Three main eyewitnesses to the state of Hitler and Braun's bodies in the immediate aftermath of their deaths survived and provided their accounts: Linge, Günsche, and Hitler Youth leader Artur Axmann. Linge and Günsche were quickly captured by the Soviets and spent a decade in captivity, undergoing extensive questioning under torturous conditions; Axmann was arrested by the U.S. Army in December 1945. In a purported Soviet transcript of a statement made on 17 May 1945, Günsche said he only saw the bodies after they had been wrapped in blankets. In 1946, Linge told the Soviets that he saw a wound the size of a small coin on Hitler's right temple; he also stated that he saw traces of blood running down Hitler's cheek in two streams and (to the undercover NKVD man) that the wound seemed like it could have been painted on. Meanwhile, Günsche repeatedly told the Soviets that he only learned from Linge that Hitler died by gunshot. All three key eyewitnesses told Western authorities that they saw the bodies of Hitler (seated upright) and Braun (next to him with no visible wounds) before they were moved.

In 1956, West Germany created reconstructions of contrary eyewitness reports of how Hitler's body was found: either on a couch with Eva Braun (Linge/Axmann) or in an armchair (Günsche).

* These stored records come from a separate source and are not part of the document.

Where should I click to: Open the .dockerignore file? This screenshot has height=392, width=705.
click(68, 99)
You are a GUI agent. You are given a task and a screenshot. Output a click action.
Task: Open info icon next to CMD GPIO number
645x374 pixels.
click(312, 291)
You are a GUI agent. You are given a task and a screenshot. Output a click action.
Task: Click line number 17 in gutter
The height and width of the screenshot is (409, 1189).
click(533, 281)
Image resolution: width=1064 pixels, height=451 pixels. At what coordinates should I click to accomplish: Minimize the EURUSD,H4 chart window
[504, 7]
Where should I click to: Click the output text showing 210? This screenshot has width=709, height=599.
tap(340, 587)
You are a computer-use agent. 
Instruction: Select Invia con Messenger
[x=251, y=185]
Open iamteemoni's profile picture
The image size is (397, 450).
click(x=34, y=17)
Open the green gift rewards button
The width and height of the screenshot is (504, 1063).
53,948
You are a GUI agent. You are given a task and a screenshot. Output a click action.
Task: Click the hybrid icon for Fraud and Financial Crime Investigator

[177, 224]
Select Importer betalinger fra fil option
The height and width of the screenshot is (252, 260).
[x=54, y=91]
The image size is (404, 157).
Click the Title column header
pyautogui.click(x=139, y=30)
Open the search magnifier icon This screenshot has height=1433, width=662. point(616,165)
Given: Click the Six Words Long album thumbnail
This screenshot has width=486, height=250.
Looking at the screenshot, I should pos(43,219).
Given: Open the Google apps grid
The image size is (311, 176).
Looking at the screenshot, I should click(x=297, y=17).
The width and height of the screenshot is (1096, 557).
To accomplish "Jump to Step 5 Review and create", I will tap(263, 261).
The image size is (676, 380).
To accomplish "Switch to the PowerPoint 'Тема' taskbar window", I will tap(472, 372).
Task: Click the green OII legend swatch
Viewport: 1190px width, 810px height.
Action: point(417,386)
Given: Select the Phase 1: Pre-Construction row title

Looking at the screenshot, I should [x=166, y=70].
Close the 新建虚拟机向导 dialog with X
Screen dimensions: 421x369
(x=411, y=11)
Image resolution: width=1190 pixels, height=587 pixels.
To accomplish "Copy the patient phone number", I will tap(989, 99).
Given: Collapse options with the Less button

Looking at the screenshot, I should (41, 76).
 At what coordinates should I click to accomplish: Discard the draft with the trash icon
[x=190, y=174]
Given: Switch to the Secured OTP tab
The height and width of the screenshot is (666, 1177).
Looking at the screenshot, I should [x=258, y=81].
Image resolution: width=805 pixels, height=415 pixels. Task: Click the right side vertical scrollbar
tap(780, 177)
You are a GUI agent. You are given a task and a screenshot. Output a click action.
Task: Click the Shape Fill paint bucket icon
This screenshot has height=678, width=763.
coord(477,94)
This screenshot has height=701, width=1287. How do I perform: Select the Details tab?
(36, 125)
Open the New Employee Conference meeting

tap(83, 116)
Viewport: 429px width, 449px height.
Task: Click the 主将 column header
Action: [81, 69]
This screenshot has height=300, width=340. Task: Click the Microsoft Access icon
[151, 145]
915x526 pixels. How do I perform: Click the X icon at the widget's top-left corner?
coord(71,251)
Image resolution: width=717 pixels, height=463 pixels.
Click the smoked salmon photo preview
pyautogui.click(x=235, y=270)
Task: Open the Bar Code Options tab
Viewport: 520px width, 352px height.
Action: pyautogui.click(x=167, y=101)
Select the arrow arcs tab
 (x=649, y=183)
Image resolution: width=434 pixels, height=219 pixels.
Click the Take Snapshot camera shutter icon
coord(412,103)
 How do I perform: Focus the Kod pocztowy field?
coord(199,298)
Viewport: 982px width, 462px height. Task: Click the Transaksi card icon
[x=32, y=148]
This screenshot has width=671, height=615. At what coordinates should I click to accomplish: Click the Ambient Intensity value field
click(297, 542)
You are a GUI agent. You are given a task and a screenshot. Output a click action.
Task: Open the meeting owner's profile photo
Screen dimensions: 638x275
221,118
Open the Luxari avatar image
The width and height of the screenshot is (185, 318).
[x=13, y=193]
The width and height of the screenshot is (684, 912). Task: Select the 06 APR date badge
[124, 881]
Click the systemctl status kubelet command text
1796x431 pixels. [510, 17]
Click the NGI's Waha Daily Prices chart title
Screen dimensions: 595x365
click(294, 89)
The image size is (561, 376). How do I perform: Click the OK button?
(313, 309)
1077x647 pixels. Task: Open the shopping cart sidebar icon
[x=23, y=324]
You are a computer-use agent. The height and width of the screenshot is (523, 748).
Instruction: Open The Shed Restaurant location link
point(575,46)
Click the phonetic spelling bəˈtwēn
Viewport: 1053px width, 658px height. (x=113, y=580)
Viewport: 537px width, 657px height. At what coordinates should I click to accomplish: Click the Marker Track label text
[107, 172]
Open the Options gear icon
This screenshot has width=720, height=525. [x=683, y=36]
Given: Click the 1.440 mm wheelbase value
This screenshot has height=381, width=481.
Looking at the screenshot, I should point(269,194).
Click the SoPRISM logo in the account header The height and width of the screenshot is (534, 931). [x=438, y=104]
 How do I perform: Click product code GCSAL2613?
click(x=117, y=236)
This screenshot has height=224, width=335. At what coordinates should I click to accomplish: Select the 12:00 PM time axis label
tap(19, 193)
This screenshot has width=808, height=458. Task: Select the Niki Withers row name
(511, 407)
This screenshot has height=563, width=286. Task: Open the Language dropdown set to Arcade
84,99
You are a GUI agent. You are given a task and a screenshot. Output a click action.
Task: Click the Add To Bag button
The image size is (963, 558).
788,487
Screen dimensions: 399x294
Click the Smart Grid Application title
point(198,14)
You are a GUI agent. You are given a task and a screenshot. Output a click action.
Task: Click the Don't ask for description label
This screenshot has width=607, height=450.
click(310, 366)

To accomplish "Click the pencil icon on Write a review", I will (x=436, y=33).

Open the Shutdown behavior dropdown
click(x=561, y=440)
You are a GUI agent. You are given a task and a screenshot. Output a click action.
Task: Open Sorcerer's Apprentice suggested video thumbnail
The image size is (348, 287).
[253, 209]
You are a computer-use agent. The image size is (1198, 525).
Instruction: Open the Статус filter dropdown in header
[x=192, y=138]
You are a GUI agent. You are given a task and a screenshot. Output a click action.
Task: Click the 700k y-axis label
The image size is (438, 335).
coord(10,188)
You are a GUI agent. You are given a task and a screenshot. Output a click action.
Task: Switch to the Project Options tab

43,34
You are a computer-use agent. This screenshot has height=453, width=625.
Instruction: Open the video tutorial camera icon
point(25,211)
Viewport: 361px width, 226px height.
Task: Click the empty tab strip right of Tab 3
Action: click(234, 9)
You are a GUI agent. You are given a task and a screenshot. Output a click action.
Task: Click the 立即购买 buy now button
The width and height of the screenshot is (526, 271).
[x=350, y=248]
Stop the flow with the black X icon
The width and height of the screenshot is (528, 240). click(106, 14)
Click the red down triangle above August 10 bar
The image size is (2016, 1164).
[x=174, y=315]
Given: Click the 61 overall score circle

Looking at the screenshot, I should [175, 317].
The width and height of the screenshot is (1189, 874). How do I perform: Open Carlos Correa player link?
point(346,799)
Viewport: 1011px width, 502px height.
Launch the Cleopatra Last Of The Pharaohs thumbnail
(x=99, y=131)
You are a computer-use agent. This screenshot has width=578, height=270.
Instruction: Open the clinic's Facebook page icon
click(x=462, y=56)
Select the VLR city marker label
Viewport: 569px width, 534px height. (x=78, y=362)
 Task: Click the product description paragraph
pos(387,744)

In June 1945, U.S. authorities captured Erich Kempka. He initially claimed that just after Hitler's death, Günsche provided no details about Hitler's death, but later said Günsche indicated that Hitler shot himself through the mouth (claiming Günsche made a hand gesture to indicate this, which Günsche later denied). Trevor-Roper cited this method of death in his November 1945 report. After his capture in December 1945, Axmann told U.S. officials that he saw thin ribbons of blood coming from both of Hitler's temples, but that a slightly askew lower jaw made him think Hitler had shot himself through the mouth, with the temple blood being a result of internal trauma. SS-Hauptsturmführer Karl Schneider said that when he helped move Hitler's body, he saw coagulated blood on both of his temples. Axmann did not check the back of the head for an exit wound. Additionally, Axmann said Günsche told him that Hitler had taken poison then shot himself, with Axmann saying Günsche could have been told by Hitler or his doctor; Günsche later denied telling Axmann that Hitler took poison. Trevor-Roper repeated the story of a shot through the mouth in his 1947 book, additionally citing statements by Bormann's secretary Else Krüger and Hitler's secretaries Traudl Junge (who was reputedly told by Günsche) and Gerda Christian (allegedly told by Linge). (Note: Additionally, this method of death was recorded by American historian William L. Shirer and British historian Alan Bullock.)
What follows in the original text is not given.